Six weeks ago Naftali Bennett was Rabbi Chaim Amsellem. Everyone was crazy about Rabbi Chaim Amsellem. Rabbi Amsellem was the new Haredi, Rabbi Amsellem was a hero, Rabbi Amsellem was suddenly a force that could not be ignored. And before Rabbi Amsellem there was another one, also non-Ashkenazi and socially conscious, also a manly man - Moshe Kahlon. It was impossible to get through dinner without Kahlon. Kahlon was worth 20 Knesset seats. Everyone wanted to get to know Kahlon's mother, whom he calls every morning. And before Kahlon there was Yair Lapid. And before Lapid there were a hundred thousand others.

Members of the Order of Intriguing and Desirable Celebrities top the charts for a few days, weeks or even months. Then, sometimes for no apparent reason, their star suddenly dims. Suddenly they're "frivolous", or wishy-washy, or false, and they quietly exit the stage, leaving it to the next big thing.

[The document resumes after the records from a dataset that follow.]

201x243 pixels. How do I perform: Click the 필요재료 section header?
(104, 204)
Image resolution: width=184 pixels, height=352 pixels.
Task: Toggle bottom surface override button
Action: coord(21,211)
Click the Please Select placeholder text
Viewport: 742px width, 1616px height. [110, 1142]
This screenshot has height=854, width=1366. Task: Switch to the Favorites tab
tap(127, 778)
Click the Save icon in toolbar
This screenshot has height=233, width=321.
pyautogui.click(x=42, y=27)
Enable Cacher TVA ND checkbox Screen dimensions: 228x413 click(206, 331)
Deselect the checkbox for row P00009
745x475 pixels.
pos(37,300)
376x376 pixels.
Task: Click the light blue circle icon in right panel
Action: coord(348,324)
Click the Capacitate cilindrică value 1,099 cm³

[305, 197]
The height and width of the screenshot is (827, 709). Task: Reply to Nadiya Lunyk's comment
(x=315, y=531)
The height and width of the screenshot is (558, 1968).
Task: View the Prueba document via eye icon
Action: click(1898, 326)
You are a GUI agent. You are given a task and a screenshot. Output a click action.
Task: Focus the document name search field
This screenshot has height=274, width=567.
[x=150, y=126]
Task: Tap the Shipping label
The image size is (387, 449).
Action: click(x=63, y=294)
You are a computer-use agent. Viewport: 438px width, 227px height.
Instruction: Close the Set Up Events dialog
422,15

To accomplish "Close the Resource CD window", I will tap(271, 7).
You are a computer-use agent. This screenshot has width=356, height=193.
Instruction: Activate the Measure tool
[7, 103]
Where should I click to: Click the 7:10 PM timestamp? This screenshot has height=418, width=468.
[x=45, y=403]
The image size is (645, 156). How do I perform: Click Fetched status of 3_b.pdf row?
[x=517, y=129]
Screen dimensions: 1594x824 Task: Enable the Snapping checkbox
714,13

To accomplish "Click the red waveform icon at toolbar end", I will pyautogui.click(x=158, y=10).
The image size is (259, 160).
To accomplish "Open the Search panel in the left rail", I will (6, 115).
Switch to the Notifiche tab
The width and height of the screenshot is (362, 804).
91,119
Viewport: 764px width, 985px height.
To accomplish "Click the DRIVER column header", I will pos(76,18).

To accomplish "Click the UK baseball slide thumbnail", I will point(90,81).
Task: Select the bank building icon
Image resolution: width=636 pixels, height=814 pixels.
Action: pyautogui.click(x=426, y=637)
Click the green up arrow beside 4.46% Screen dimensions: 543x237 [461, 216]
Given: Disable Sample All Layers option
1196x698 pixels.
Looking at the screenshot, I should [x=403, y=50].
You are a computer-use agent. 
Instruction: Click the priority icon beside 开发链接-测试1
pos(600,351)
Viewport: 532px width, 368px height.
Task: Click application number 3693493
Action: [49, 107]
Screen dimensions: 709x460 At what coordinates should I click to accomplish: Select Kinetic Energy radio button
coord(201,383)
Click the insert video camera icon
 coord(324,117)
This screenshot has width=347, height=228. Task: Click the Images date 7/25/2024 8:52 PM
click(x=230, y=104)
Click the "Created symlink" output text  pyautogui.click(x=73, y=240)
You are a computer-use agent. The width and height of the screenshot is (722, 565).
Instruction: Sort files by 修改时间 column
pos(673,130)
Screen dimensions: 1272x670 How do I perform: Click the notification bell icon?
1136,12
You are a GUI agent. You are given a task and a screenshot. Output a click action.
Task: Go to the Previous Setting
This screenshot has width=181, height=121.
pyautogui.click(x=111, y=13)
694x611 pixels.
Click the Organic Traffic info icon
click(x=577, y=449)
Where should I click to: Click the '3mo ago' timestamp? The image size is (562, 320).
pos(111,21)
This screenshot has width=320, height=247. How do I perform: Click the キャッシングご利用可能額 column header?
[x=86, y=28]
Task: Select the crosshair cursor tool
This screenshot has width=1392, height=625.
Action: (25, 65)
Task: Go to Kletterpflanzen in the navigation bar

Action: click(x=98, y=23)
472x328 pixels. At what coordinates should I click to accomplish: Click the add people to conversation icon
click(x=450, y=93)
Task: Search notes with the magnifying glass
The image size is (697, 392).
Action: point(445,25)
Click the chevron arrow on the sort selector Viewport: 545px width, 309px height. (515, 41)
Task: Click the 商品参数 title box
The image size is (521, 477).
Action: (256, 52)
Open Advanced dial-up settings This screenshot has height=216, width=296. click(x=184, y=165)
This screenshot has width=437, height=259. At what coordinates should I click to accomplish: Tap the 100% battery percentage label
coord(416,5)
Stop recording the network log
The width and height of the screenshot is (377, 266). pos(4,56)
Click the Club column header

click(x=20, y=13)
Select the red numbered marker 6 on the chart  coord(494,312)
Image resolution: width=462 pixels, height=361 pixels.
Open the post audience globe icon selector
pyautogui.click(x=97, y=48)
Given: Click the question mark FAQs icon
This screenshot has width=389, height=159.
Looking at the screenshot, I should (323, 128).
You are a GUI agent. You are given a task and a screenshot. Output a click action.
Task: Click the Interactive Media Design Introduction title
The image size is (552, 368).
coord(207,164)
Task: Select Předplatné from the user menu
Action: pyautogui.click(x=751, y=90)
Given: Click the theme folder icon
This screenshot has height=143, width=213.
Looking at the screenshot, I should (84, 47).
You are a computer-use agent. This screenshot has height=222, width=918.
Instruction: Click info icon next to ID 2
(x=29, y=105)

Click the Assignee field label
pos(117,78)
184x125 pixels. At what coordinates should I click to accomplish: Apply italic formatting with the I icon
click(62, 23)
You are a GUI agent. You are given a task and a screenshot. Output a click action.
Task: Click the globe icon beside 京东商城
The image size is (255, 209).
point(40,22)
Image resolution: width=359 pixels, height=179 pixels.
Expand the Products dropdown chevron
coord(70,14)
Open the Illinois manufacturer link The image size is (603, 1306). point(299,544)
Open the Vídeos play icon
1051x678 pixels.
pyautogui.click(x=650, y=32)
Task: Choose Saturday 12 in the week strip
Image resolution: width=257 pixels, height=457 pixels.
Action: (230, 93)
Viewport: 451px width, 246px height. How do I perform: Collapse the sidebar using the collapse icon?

Trend Syndrome is not a figment of politics alone, of course. In the capital market, for example, the trend is the very raison d'etre in some cases; every so often the shares of some anonymous company take off without anyone knowing what it manufactures, how or for whom. The share balloons, quickly turning from an esoteric stock with negligible turnover to a hot commodity whose name is heard in every finance conversation, until it reaches the investment adviser, who gets the word out to the public. Suddenly everyone's an expert in the cloud, IT and network data transmission, explaining how this is the next Intel, Check Point or Apple.

And then, while the share price breaks one high after another, the graph shoots down, burying all the latecomers to the pyramid (we and our pension funds, usually ), until it flatlines. How is it that within less time than the lifecycle of a flirt, everything turns upside down; how, in the blink of an eye, do companies go from being "the next big thing" to today's worthless bubble?

That is the destructive power of the trend, and especially of the feelings that give birth to it: emptiness, boredom, anxiety and revulsion. In order to escape from the horror of these terrible feelings, every once in a while, there needs to be an illusion of breaking the cycle - that is, the crowning of a new prince - though it is in fact nothing more than the enhancement and perpetuation of the cycle.

When the same things are said about each of these momentary stars - every one of them is courageous, honest, charismatic, principled, refreshing and thinks "outside of the box" - when each of then becomes a savior overnight, they are all doomed to be a brief trend. Even if they appear to be terribly different - Haredi, high-tech entrepreneur, news anchor - there is nothing new under the sun, and the cosmetic differences between the candidates are nothing more than attempts to vary and improve the model a bit.

Who can predict who the lucky one will be, come January 23? The average lifespan of any trend is growing increasingly shorter - which is to say there has been a rise in boredom, anxiety and shallowness - and that means it should be ready any time now. It's very likely that Bennett came in one wave too early.